When I was around 14, I entered a poetry contest. I made sure the entry form was filled out just right and I met all the guidelines. Then, I set my manilla envelope in the mail and waited for the truth. This is the test of my ability as a writer, I thought secretly. I didn't tell anyone, but I hoped that I'd be the lucky one, that one person good enough to make it to the top, or at least make it to an honorable mention.
I didn't win.
I didn't even place, or get even so much as a nod from the powers-that-be. That's it, I thought. I don't have a gift.
So I stopped writing. I told myself I'd never write another poem, or, at least, never enter another poetry contest.
I learned two things from that experience. The first was that writing contests are subjective. As much as you'd like to believe there is a single paragon for the perfect short story, it's not out there. Every story will have its flaws because every writer-- even Lewis or Sayers or Dickens or O. Henry-- has his or her flaws. We live in a fallen world and it's just a reality.
Though I believe there are objective standards to what makes writing good, true, and beautiful, sometimes contest decisions will come down to the judge's personal taste. Perhaps you've written a fairy story, and the judges have just read 16 stories about fairies and miss the unique facets of your piece. Perhaps the judges were sick to their stomachs, and you wrote a story about a delicious banquet that to them sounded purely revolting. Though we try to avoid such subjectivities in our judging as much as possible, you can't write for your audience because you don't know us. You have to take your chances, do your best, and hope your story stands on its own merits.
The second thing I learned was not to let one writing experience define you. At 14, I presumed I had the ability to decide whether I had talent worth pursuing. You may look back someday on the story you submitted and realize that though you thought it was good at the time, it was actually trash. That's what happened to the poem I wrote for that contest. I dug it up in some boxes from my childhood a few months ago, and realized I had attempted to manufacture something for a contest theme rather than letting something from my life inspire me. I was still trying to find my voice and figure out where I belonged. And the poem's images didn't ring true because they weren't. They were simply awkward words on a page, and I, in my attachment to my creation, thought them perfect.
Admitting you still have a lot of growing to do takes humility. A wise person once told me, "There will always be someone out there that can write better than you." Who is the best writer in the world? Who knows? All those writers who've won Newbery Medals might be topped by a single old lady in Nebraska who weaves tales for her grandchildren while she rocks on the back porch. As I learned that summer, reading bitterly through the winners of the poetry contest I'd entered (and thinking bitterly, of course, that my poem had been better), writing is not about being best. It's about telling a true story. It's about portraying the world as it is and should be, the already and the not-yet. It's about creating something of beauty to glorify our Creator.
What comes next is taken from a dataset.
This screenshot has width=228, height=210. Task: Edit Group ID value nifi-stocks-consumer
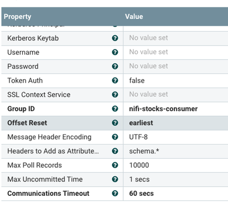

There is a vast difference between current ability and potential. Even if your writing frustrates you now, or even if you're pretty good for your age group (even if you won this contest!), your growth will be shaped by how much you keep writing. You might have a very bright writing potential, but if you let one person's negative comments or one contest's results keep you from telling the stories in your soul, you'll never get there.
I still write poetry, and probably always will. You see, despite my resolution, poetry bubbled up from my soul. I'd see the wind herding a line of shopping carts like branding cattle into a corral, or a friend would hurt me and I'd feel the pain of not belonging. And I'd have to write about it. I couldn't just live; I am a writer, and writing is an intrinsic part of how I live. And as I've kept writing, I keep growing. Though I still have a long way to go, I've come a long way from my 14-year-old musings. Hopefully by the time I'm 80, I'll have gone a lot further.